Synergy of Art and Mathematics

It might shock you but art and mathematics go back a long way! They have had a lengthy yet underrated historical relationship since the 5th century BC, when the Greek sculptor Polykleitos wrote his Canon, establishing proportions based on the ratio 1:√2 for the ideal male nude. In addition, Luca Pacioli wrote the influential discourse De Divina Proportione on the use of the golden ratio in art. In modern times, the graphic artist M. C. Escher has also made comprehensive use of tessellation and geometry. So, it is not surprising when many artists claim that mathematics is an art just motivated by beauty and logic. In fact, artists have been manipulating art for many millennia to use it as their base work and thus one can assume that mathematics not only inspires art but also helps artists to be accurate, precise and logical.

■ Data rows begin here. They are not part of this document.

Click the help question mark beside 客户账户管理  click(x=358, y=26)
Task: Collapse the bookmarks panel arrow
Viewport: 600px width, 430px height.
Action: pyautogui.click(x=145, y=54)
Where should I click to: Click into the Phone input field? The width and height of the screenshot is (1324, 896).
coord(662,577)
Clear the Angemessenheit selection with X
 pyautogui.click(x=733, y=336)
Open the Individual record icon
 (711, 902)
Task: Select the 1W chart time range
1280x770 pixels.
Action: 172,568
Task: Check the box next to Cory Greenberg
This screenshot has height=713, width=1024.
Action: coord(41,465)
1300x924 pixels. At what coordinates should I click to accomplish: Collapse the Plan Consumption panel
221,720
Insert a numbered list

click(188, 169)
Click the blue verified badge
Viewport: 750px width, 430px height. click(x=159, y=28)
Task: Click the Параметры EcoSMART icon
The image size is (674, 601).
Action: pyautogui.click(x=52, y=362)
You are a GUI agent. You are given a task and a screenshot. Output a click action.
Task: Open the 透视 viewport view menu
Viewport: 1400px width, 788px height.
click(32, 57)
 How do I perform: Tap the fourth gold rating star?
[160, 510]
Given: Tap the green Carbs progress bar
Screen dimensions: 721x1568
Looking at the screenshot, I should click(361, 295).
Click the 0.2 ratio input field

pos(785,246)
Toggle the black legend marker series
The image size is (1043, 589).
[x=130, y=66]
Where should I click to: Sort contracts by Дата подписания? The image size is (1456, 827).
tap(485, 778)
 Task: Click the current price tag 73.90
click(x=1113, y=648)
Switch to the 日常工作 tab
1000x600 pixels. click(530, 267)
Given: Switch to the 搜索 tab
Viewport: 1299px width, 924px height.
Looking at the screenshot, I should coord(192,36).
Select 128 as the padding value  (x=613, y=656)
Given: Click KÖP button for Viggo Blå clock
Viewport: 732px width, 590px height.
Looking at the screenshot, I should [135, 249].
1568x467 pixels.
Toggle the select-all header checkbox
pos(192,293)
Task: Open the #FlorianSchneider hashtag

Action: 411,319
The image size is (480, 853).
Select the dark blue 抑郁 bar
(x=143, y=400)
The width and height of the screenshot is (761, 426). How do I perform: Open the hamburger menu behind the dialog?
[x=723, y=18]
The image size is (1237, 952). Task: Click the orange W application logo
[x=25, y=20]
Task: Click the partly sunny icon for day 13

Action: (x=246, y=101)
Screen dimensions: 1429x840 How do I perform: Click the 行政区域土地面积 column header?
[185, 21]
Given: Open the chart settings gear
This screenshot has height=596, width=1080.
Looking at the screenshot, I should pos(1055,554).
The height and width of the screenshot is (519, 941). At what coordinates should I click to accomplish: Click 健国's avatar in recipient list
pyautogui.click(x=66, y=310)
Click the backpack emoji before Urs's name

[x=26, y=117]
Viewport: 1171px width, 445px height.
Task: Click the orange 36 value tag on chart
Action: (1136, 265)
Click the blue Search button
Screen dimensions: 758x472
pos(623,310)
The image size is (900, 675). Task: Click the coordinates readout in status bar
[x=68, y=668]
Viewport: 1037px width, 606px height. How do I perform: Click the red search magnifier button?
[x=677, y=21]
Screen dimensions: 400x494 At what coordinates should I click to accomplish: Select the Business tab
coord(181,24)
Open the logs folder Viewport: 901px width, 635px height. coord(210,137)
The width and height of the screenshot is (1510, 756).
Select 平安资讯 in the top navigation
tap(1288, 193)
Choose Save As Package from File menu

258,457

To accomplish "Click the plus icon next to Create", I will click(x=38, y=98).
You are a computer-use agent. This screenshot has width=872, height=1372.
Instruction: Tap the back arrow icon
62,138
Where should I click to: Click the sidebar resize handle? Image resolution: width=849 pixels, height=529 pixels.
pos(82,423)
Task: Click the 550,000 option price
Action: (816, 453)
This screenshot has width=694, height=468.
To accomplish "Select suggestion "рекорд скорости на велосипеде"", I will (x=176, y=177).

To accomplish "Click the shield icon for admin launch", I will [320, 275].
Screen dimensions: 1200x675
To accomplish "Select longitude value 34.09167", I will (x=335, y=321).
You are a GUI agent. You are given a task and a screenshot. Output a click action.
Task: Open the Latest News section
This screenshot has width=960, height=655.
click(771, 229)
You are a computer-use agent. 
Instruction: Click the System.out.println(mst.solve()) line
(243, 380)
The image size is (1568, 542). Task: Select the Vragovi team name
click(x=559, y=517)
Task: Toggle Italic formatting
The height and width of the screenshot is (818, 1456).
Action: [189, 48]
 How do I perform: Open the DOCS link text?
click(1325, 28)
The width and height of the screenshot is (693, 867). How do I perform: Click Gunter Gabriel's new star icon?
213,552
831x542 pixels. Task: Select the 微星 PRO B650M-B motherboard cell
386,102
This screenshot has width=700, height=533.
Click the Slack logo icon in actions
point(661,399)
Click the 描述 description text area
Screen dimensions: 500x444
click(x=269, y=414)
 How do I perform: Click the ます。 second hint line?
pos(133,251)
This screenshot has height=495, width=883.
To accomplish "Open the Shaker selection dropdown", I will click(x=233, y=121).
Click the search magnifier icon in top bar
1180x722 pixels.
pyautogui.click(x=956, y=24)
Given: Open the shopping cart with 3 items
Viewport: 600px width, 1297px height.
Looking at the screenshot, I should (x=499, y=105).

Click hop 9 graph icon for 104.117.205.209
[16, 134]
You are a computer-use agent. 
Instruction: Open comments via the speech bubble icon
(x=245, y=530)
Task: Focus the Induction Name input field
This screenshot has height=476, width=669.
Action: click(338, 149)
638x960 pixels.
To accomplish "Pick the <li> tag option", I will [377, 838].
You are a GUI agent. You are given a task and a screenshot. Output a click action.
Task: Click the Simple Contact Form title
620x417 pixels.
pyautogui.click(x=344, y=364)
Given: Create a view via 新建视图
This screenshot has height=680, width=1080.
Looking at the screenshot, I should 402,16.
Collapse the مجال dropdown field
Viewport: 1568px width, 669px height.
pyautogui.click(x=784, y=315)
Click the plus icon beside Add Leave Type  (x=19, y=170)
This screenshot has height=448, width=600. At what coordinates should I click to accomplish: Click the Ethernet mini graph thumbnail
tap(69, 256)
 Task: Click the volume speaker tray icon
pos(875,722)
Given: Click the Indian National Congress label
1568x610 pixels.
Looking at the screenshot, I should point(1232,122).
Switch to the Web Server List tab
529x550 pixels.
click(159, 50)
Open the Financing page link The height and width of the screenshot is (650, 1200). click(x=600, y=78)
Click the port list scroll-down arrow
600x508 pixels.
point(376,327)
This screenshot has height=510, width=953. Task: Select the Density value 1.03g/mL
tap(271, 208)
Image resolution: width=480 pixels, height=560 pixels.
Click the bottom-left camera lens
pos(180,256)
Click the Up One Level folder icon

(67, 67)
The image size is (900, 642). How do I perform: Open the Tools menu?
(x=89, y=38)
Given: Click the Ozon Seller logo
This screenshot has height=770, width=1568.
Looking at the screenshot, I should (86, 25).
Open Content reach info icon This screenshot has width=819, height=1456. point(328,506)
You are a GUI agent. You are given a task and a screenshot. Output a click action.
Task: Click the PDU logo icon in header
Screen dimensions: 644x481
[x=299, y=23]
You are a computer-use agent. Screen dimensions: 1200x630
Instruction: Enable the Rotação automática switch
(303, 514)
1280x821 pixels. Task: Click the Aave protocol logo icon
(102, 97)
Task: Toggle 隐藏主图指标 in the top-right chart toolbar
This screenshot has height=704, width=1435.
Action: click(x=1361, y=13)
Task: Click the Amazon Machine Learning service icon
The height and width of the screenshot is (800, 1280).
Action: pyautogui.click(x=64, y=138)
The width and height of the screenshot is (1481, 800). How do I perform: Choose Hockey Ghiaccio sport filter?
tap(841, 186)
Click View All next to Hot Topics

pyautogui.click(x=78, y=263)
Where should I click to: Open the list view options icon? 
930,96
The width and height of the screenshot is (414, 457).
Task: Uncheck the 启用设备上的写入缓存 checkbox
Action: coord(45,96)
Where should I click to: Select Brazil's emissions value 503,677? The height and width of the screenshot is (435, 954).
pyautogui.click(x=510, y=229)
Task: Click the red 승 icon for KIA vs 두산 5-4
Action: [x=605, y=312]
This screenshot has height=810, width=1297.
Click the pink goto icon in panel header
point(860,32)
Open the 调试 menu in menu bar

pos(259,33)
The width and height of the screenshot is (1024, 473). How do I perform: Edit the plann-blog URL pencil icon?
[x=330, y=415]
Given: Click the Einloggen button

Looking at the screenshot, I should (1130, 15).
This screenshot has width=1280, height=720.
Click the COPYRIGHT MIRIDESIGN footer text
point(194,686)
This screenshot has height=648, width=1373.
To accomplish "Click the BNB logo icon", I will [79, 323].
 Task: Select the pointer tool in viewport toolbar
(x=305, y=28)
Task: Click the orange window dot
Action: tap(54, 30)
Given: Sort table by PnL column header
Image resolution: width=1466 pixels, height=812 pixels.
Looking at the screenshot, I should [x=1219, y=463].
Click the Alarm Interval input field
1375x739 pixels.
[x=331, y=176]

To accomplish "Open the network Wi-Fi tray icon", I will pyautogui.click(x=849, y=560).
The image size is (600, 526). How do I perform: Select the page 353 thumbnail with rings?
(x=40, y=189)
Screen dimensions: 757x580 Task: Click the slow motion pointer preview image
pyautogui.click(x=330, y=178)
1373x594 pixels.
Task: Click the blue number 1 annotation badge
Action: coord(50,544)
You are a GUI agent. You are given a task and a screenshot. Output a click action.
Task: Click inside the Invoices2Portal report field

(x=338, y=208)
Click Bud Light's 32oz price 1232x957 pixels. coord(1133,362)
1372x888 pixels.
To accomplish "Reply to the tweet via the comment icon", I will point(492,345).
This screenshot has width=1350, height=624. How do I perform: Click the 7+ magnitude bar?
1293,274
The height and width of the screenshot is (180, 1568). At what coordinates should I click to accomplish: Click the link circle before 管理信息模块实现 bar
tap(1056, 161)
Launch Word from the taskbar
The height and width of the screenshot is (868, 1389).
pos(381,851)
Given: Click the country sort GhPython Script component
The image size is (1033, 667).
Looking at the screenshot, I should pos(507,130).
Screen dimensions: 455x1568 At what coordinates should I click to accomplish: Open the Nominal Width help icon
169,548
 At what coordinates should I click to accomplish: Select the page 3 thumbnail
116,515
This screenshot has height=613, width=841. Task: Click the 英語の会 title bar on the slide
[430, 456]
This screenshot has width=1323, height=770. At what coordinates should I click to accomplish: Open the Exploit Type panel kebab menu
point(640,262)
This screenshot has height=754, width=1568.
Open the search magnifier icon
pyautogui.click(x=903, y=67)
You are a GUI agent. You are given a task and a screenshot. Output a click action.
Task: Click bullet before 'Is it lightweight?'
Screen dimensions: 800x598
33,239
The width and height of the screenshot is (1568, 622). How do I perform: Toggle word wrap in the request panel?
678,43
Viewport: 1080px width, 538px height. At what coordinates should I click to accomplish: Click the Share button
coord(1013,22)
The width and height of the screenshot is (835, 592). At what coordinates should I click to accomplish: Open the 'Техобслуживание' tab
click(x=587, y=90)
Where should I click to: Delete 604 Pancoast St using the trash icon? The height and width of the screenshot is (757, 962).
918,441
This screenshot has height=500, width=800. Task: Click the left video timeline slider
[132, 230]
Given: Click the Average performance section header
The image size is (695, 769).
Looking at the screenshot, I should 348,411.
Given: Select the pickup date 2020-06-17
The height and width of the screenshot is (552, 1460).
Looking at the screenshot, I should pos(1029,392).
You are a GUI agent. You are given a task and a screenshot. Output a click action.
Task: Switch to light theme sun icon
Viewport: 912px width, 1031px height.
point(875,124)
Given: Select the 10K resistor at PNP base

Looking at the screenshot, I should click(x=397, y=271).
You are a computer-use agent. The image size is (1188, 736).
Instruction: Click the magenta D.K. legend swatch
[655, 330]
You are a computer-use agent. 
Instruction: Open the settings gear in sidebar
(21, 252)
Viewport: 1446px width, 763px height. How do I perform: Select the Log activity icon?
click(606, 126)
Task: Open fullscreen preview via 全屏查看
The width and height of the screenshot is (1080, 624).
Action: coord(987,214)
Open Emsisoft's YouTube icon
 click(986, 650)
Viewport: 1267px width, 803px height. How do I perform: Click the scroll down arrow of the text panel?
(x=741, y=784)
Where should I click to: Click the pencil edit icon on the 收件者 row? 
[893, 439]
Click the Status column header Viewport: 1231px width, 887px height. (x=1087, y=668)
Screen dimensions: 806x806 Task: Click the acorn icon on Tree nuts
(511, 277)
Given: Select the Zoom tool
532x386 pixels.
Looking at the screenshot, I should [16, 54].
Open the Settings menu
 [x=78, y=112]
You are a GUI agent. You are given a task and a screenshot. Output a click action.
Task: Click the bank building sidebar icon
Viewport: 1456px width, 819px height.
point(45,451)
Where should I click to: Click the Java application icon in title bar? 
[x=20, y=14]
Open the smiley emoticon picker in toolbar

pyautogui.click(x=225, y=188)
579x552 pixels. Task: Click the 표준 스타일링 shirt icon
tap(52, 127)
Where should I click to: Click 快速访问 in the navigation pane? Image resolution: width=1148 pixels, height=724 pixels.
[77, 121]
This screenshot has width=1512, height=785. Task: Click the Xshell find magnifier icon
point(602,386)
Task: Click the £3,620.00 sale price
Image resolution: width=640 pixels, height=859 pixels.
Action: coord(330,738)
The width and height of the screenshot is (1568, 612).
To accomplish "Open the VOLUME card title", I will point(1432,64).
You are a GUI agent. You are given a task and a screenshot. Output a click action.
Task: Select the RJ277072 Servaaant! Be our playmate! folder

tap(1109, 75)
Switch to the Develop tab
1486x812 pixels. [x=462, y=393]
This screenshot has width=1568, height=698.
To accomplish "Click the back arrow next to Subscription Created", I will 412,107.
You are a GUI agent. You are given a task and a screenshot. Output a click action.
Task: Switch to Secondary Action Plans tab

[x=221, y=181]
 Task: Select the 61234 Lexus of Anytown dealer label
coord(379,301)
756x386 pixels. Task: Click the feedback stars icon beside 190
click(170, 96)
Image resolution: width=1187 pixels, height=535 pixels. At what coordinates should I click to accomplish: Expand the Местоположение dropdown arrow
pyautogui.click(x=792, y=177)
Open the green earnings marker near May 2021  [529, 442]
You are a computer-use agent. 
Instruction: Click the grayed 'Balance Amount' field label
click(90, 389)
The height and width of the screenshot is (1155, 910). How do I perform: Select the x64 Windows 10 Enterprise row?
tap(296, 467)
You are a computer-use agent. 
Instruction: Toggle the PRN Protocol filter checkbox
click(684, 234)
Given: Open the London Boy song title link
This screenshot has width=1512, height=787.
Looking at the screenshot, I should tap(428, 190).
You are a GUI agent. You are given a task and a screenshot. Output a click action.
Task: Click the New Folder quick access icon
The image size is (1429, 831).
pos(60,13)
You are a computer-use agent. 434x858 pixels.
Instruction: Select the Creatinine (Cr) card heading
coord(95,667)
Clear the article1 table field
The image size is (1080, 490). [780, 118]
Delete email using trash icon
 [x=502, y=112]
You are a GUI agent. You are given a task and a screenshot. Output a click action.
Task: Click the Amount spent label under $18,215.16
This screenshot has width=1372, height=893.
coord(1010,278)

Melancholia I by Albrecht Durer (British Museum)


As established earlier, mathematics produces art. On the practical level, mathematical apparatuses, such as compasses, set squares, protractors etc., have always been used to set the base work in the creation of art. This was taken a step further by Albrecht Durer, who used these tools and simple grids to meticulously depict scenes on flat, two-dimensional surfaces, in line with the laws of linear perspective.

The synergy of art and mathematics during these times as linear perspective and projective geometry were evolving is one of the most outstanding examples of art and mathematics progressing in new directions. One can conclude that without the accuracy of mathematical ratios and relationships, compasses, rulers, and grids would be useless and artworks would lose their precision and accuracy. As a result, a lesser impact would be made on the viewer. So, essentially, art needs mathematics as much as mathematics needs art.


Mandelbrot’s Double Spirals (Wikipedia)


Mathematics generates art as well. This is reflected in one of the most rudimentary concepts of art – patterns. By simply coloring an algorithm, one can produce intricate designs that may be pleasing as handmade drawings. The Mandelbrot set to act as beautiful paragons of this: each pattern is produced by the equation, Zn = (Zn -1)^2 + C. The images produced are not only symmetrical but intrinsic. Moreover, the interminable longevity of the designs makes them and aesthetically gratifying.  Correspondingly, this process helps algorithms to take on a visual identity and makes it easier to distinguish them. As a result, these artistic representations help to illuminate mathematical concepts which would have otherwise been hidden in forlorn math textbooks. Thus, one can conclude that as mathematics generates art, art also helps to illuminate and demystify mathematics.


Example of ratios in the Arts: Leonardo Da Vinci’s Vitruvian Man (Wikipedia)


It is often said that while mathematics is logical and precise, art is spontaneous and more liberal. This may be true for some topics of art, but for the most part, art also has to follow certain ratios, theorems, and principles. If artists wager to ignore these mathematical theorems, they will only realize that it is, indeed, impossible. There are many theorems governing proportions. These include Euler’s theorem and Descartes’ theorem state the geometry of polyhedra. Other theorems control certain aspects of symmetry and facts of ratio, proportion, similarity,  and so on. I feel mathematics does not confine art or require art to follow these narrow set of rules. Instead, artists can understand essential mathematical principles which will not only allow them to use their innate knowledge and creativity but even to test and push the limits of these so-called restrictions. It is not necessary for constraints to be a burden. In fact, these constraints often depict the limitless possibilities.

I had the opportunity of experimenting with art and mathematics in my Art and Design class. I did follow simple rules of symmetry, balance, and patterns in almost all of the works. While studying forms, structures and different points of perspective, I noticed that sometimes mathematically-produced art could be too accurate or too monotonous to hold the viewer’s attention. So I often used it as my base work; it acted as a template to which I brought my imagination and personal vision. This allowed me to transform my work so that it was mathematically logical but also creative and artistically inclined.